Elinor listened rather uncomfortably. He seemed to turn it on, this love of beauty, like an electric light—turn out the love of power, turn out efficiency and political preoccupations and turn on the love of beauty. But why shouldn’t he, after all? There was nothing wrong in liking beautiful things. Nothing, except that in some obscure indescribable way Everard’s love of beauty wasn’t quite right. Too deliberate was it? Too occasional? Too much for holidays only? Too conventional, too heavy, too humourlessly reverent? She preferred him as a lover of power. As a power-lover he was somehow of better quality than as a beauty-lover. A poor beauty-lover, perhaps, because he was such a good power-lover. By compensation. Everything has to be paid for.

They walked on. In an open glade between the trees the foxgloves were coming into flower.

‘Like torches burning upwards from the bottom,’ said Everard poetically.

Elinor halted in front of one tall plant whose first flower-bells were on a level with her eyes. The red flesh of the petals was cool and resilient between her fingers. She peeped into the open bell-mouth.

‘Think of the discomfort of having freckles in one’s throat,’ she said. ‘Not to mention little beetles.’

They moved away in silence through the trees. It was Everard who first spoke.

‘Will you ever love me?’ he asked suddenly.

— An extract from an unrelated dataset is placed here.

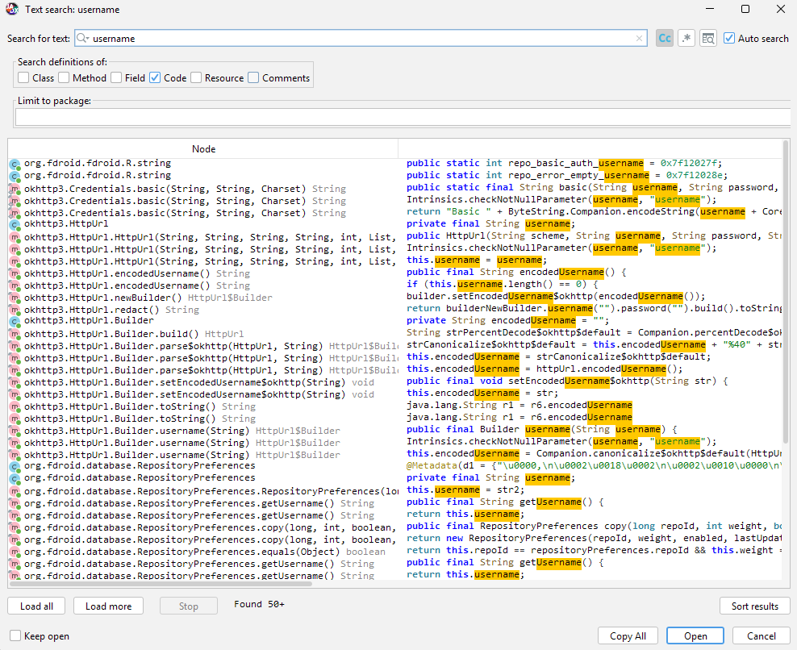Check the Comments search option
This screenshot has width=797, height=650.
253,78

‘You know how fond I am of you, Everard.’ Her heart sank; the moment had come, he would want to kiss her. But he made no gesture, only laughed, rather mournfully.

‘Very fond of me,’ he repeated. ‘Ah, if only you could be a little less reasonable, a little more insane If only you knew what loving was!’

‘Isn’t it a good thing somebody should be sane? ‘ said Elinor. ‘Sane beforehand, I mean. For everybody can be sane afterwards. Much too sane, when the fit’s over and the lovers begin to wonder whether, after all, the world was well lost. Think, Everard, think first. Do you want to lose the world?